┌────────

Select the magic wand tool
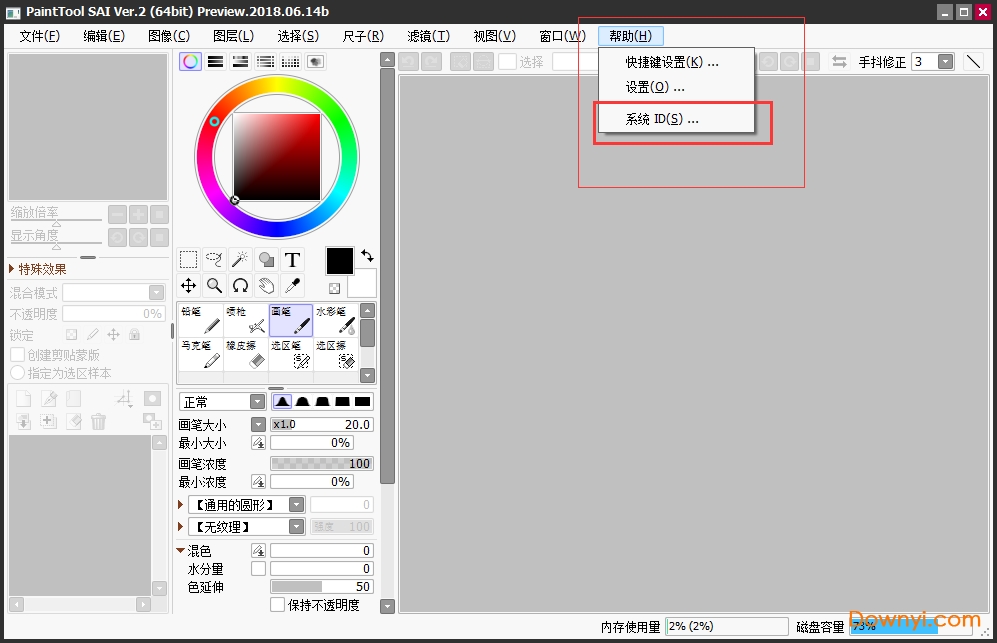The width and height of the screenshot is (997, 643). coord(240,260)
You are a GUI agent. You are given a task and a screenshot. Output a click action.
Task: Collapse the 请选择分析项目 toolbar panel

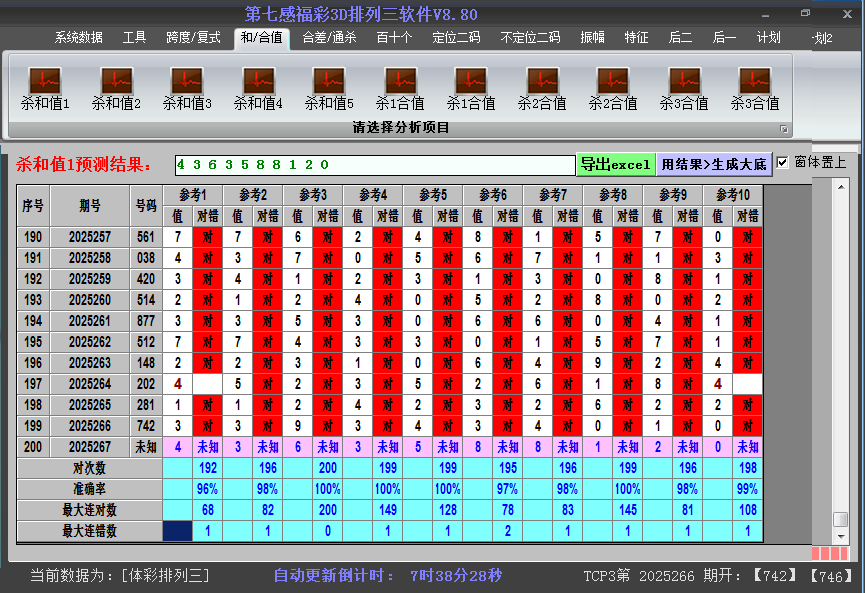coord(784,128)
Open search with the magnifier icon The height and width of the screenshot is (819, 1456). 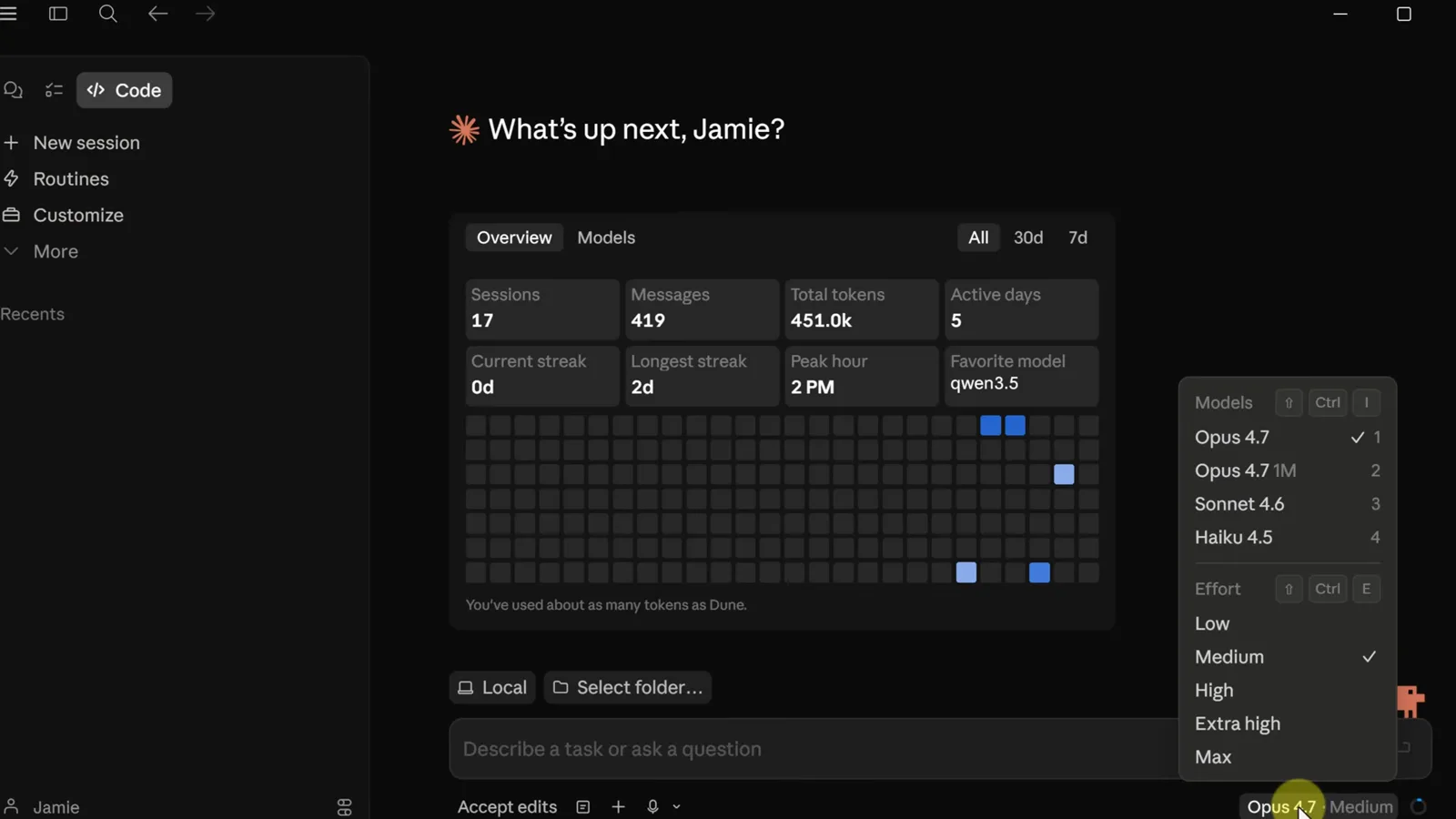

└────────

_WHAT TO WORK ON_
Each entry above must be restated word for word; the pictures stay out of the copy.

_SOLUTION TO THE EXERCISE_
Select the magic wand tool
The width and height of the screenshot is (997, 643). coord(240,260)
You are a GUI agent. You are given a task and a screenshot. Output a click action.
Task: Collapse the 请选择分析项目 toolbar panel

coord(784,128)
Open search with the magnifier icon The height and width of the screenshot is (819, 1456). 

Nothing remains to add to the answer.